Que j'ai un ancêtre dans ce village.
Une racine.
Un lien...
Plus personne n'a ici le droit de me dire "rentre chez toi", moi qui n'en ai pas de chez moi, parce que mes parents se sont acharnés à ne m'en point donner.
Je suis gildasienne comme vous tous. Ma Grand-Mère est dans votre cimetière. Notre cimetière. En dépit de tous les efforts prodigués par ma génitrice pour l'effacer...
Je vois désormais que ma mère a eu le même problème à affronter avec sa mère que moi avec elle. Elle aussi a eu connu ce ressac qui ne vous laisse pas oublier à quel point vous avez été ignorée, parce que vous n'étiez pas le fil chéri d'amour...
Berthe aimait Alain à la folie, ma mère aime Jean-Hervé jusqu'à l'empoisonner pour faire mine de le sauver...
Leurs autres gosses ne comptaient. Elles vous diront que si, bien sûr... Mais ce n'est pas vrai. Ma mère s'est barrée du jour (le dimanche 13 mai 2018, où elle m'a reçu dans son jardin pour me donner une SanSeveria cylindrique sensée représentée mon avenir) au lendemain, le lundi 14 mai 2018 : j'ai couru pour lui montrer la belle broche à la Vouivre que m'avait donné Marie pour me consoler, et j'ai trouvé porte close au 16 rue Gabriel Deshayes. Avec la fenêtre à côté de la porte sans rideau, volet ouvert, montrant que la maison était vide, totalement vide. Je n'avais plus de mère ; elle ne m'avait pas même laissé une adresse postale pour lui envoyer un carte, cette mégère inapprivoisable. Elle était partie en catimini, profitant de me savoir au SPF où je bénévolais en pleurant.

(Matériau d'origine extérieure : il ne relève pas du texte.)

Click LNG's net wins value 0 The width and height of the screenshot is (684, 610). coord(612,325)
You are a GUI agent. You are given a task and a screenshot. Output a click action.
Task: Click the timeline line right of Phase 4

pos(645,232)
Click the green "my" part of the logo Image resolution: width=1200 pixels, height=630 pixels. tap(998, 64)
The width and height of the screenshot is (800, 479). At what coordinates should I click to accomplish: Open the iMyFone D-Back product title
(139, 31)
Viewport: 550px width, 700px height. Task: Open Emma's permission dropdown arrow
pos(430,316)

Ce n'est qu'après le choc de cet ostracisme indiscutable passé que j'ai compris pourquoi le jour de mon anniversaire, elle m'avait reçu dans le jardin, sans me faire passer par la maison... Celle-ci devait être pleine des cartons de déménagement que je ne devais surtout pas voir, parce qu'elle allait disparaître. A tout jamais. En me laissant ce ressac lancinant, qui ne cesserait jamais de me ronger...
Alors non, je ne lui pardonnerais pas.
Jamais.
Mais maintenant chaque année je sais pourquoi je boite au printemps... Berthe la Boiteuse, née le 9 mars 1921 est décédée le 13 avril 2006.